У основания массивного шлема Колтс было выгравировано имя «Ливия». Я предположил, что так звали слониху.
Я наклонился вперёд:
— Ливия, друг мой, ты не хотела бы растоптать императора?
Она протрубила, впервые проявив настоящий энтузиазм. Я знал, что слоны — умные животные, но её желание помочь удивило меня. У меня появилось ощущение, что Коммод ужасно обращался с ней, и сейчас она хотела его убить. Как минимум это у нас было общим.
Ливия устремилась к дорожкам, корпусом распихивая остальных животных, а хоботом откидывая с пути гладиаторов.
— Хорошая слониха! — закричал я. — Чудесная слониха!
Трон Памяти опасно бил меня по спине, а все стрелы (кроме глупой говорящей) я потратил на боевых страусов, огнедышащих лошадей, циклопов и киноцефалов. Поэтому я схватил свою боевую укулеле и сыграл охотничий зов «НАПАДЕНИЕ».
Ливия понеслась по центральной дорожке в сторону пурпурной гоночной машины. Коммод ехал прямо на нас, его ухмыляющееся лицо транслировалось по всем экранам. Казалось, он был рад перспективе лобового столкновения.

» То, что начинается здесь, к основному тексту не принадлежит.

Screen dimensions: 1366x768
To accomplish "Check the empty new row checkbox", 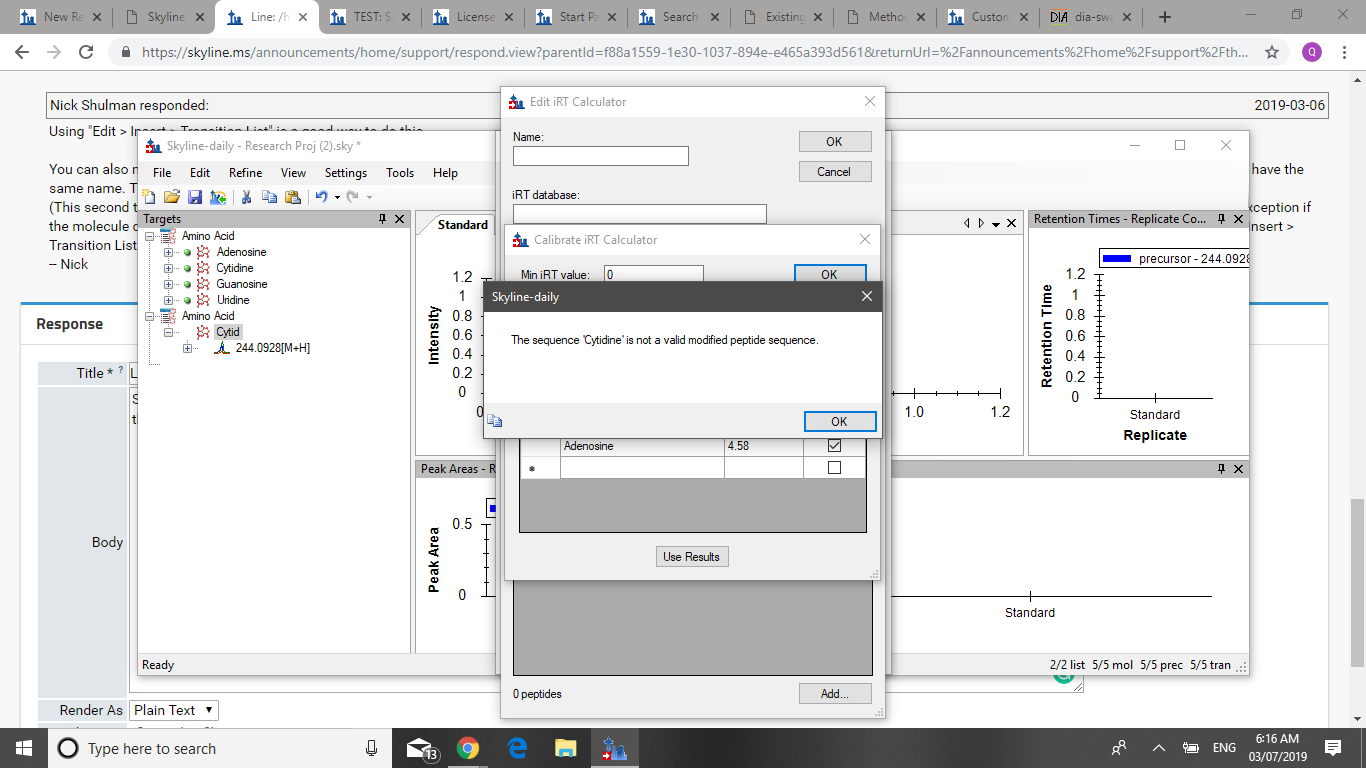I will (x=834, y=468).
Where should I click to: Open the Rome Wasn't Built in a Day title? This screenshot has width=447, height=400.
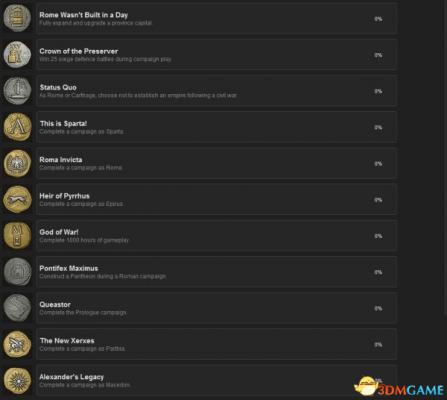[84, 15]
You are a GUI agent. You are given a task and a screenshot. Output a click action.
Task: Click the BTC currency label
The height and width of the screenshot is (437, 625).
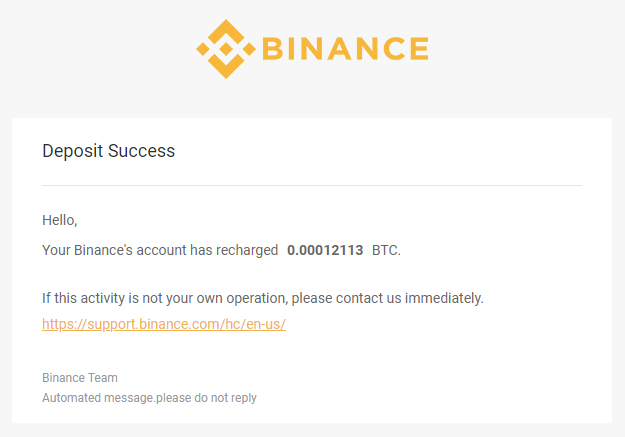386,250
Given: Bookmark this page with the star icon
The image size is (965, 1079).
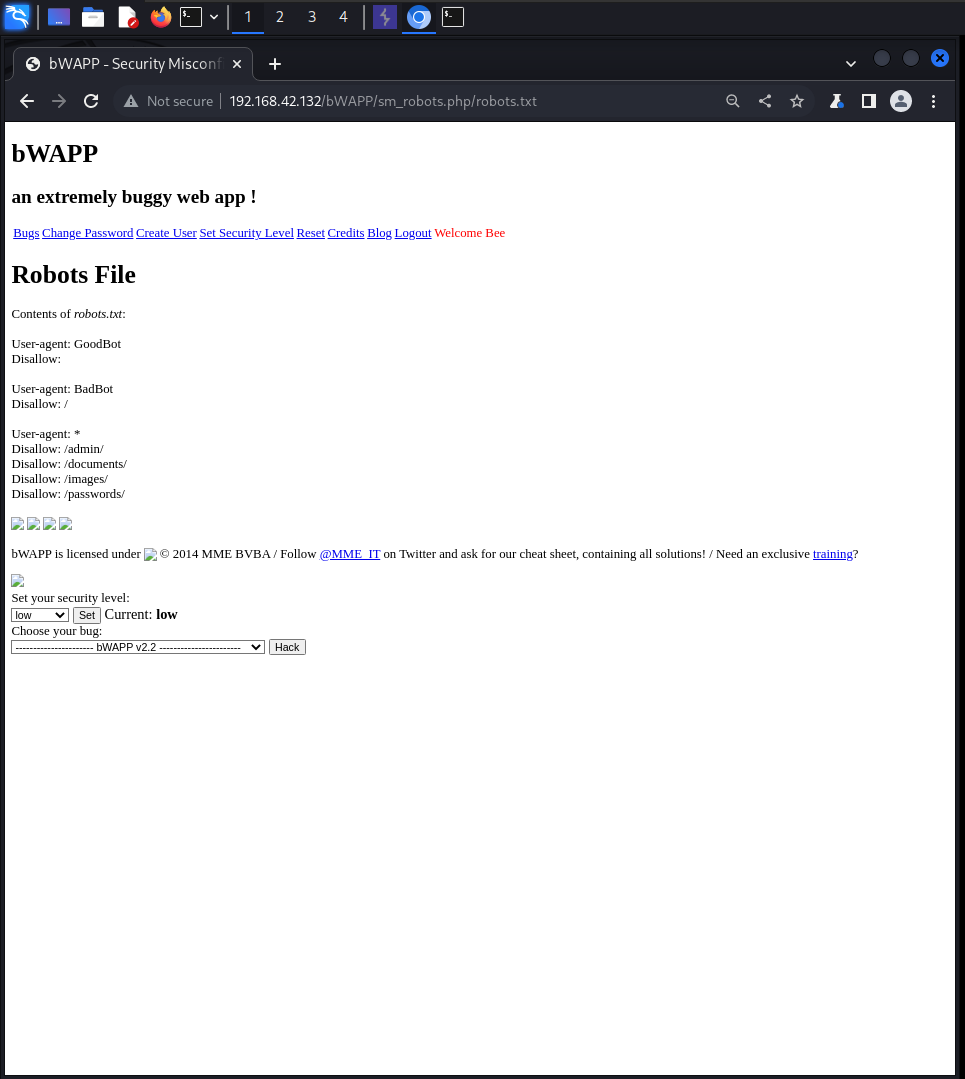Looking at the screenshot, I should click(x=797, y=101).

Я — не особо. Коммода было тяжело убить, меня и мою слониху — нет. К тому же я не знал, насколько Ливию может защитить её кольчуга. Я надеялся, что мы заставим Коммода свернуть, но он никогда не уступал в игре «Кто первый струсит». Ветер бешено развевал его волосы, из-за чего казалось, что лавровый венок на его голове горит.
Без шлема…
Я вытащил скальпель из своего патронташа и, наклонившись вперёд, разрезал подбородочный ремень шлема Ливии. Он легко поддался. Слава богам за дешёвые пластиковые сувениры!
— Ливия! Брось его!
Чудесная слониха поняла.
Всё ещё несясь на полной скорости, она подцепила хоботом лицевую защиту и сняла её, как джентльмен снимает шляпу… если бы шляпы можно было метать как смертельные снаряды.
Коммод вильнул, огромный белый шлем отскочил от лобового стекла, однако урон был нанесён. Пурпурный кар вынесло на поле под невозможным углом, он опрокинулся и трижды перевернулся, сметая стаю страусов и несколько невезучих гладиаторов.
— УУУУУУУУУ! — зрители поднялись на ноги.
Музыка выключилась, оставшиеся гладиаторы отступили к границам поля, пристально следя за перевёрнутой машиной императора.
Ходовая часть дымилась, колёса вращались, сдирая слои резины с шин.
Мне хотелось верить, что толпа молчала в надежде. Возможно, как и я, больше всего они хотели, чтобы Коммод так и не вылез из-под обломков, чтобы он превратился в императорское пятно на искусственном покрытии сорокадвухярдовой линии.
Увы, дымящаяся фигура выползла из-под разбитой машины. Его борода тлела, лицо и руки были измазаны сажей, однако, когда он поднялся, его улыбка не казалась потускневшей, а, наоборот, стала ещё шире, как после хорошего сна.
— Неплохо, Аполлон, — он схватил машину за ходовую часть и поднял над головой. — Но этого недостаточно, чтобы убить меня!
Он отбросил корпус автомобиля, расплющив невезучего циклопа.